For the word "Committee", return each line of the data in which it occurs.

Stored records
----
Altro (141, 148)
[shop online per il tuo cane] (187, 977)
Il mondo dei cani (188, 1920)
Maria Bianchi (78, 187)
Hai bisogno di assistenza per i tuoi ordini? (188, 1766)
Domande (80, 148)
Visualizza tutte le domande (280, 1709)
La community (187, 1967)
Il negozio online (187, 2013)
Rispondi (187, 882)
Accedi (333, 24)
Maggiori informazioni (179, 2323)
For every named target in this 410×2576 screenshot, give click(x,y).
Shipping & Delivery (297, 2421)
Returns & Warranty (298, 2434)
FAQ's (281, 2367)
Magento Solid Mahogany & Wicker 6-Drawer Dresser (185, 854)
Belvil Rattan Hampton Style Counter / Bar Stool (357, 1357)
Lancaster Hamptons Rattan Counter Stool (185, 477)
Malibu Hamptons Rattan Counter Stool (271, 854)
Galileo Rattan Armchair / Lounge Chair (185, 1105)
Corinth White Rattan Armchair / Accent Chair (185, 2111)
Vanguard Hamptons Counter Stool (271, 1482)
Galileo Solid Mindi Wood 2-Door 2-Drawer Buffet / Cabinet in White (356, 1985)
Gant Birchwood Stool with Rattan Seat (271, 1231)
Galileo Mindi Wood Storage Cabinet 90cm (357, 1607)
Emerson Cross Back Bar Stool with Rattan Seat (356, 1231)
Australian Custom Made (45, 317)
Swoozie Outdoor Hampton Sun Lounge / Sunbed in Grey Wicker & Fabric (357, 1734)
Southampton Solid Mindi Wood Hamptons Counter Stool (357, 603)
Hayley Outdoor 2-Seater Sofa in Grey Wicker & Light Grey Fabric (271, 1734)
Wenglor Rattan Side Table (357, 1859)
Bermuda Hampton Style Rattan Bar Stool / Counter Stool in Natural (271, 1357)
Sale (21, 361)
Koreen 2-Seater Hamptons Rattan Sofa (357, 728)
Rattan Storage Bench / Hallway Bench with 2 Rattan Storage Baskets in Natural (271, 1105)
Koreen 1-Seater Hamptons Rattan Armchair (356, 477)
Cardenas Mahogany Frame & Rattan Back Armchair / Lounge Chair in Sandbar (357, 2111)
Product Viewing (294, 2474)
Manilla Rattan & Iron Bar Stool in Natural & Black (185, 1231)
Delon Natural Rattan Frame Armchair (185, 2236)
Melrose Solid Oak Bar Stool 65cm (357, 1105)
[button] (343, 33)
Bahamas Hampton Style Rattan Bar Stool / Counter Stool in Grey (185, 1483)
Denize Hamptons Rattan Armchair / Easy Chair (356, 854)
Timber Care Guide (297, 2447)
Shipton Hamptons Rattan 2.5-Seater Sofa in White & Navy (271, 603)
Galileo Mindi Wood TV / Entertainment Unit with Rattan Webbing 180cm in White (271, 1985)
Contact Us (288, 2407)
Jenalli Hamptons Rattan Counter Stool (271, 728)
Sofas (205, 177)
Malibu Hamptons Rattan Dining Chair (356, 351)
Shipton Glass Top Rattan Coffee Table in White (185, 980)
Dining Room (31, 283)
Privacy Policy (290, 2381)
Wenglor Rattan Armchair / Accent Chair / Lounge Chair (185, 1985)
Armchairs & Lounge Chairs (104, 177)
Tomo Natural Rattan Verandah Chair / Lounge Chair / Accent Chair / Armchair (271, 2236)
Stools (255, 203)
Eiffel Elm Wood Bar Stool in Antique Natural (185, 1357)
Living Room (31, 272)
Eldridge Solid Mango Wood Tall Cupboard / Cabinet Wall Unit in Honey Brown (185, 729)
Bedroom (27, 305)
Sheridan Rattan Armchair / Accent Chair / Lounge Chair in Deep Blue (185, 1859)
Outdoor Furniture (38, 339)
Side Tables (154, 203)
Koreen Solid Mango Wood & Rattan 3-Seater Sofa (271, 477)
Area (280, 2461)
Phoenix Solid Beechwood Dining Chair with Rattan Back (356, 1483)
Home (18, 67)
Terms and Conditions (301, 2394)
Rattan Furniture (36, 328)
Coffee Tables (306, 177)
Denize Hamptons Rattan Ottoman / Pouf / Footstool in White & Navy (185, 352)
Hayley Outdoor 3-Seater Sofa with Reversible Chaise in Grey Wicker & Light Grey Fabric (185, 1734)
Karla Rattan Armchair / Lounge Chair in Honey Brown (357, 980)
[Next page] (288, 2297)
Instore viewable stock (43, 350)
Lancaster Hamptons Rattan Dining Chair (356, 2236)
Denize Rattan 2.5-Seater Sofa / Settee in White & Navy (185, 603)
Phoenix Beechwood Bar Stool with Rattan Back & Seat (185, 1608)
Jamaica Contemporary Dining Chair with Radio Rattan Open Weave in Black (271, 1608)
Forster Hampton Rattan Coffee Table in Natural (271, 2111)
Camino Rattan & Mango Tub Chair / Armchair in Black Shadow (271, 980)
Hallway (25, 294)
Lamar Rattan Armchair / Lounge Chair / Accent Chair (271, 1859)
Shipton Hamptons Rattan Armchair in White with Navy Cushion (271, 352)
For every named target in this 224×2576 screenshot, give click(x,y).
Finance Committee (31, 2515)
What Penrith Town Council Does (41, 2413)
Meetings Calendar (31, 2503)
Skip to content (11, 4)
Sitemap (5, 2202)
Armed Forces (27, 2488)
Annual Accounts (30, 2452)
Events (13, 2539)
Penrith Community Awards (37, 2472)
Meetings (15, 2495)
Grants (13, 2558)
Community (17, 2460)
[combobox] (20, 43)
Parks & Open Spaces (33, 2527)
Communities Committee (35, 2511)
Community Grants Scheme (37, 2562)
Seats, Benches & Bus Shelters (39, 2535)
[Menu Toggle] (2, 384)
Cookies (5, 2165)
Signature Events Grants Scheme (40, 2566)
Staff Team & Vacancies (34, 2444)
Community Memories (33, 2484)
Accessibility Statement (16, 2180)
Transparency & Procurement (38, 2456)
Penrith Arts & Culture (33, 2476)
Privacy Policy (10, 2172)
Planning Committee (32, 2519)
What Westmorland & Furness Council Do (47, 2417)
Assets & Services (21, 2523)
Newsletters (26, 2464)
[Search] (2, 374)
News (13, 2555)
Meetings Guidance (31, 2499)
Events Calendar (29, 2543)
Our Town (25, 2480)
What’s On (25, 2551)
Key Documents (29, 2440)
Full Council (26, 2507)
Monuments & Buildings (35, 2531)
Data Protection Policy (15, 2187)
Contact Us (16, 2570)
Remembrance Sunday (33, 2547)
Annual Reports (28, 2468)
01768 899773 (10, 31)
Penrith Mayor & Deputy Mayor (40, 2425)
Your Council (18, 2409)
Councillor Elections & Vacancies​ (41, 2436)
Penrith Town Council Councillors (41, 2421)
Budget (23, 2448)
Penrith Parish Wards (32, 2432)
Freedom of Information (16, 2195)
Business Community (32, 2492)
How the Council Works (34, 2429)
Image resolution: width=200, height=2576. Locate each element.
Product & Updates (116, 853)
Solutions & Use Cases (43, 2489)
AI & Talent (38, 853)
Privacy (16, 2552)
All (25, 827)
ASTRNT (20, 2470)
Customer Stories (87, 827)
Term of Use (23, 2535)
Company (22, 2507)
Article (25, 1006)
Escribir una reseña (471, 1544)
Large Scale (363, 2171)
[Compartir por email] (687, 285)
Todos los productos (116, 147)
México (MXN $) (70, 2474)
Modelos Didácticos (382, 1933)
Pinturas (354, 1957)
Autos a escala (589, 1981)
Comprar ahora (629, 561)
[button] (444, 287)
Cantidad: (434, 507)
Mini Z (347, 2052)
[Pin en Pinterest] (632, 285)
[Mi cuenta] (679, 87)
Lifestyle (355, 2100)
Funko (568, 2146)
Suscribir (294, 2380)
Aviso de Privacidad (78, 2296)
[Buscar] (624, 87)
----
• ANSWER BOX:
Finance Committee (31, 2515)
Communities Committee (35, 2511)
Planning Committee (32, 2519)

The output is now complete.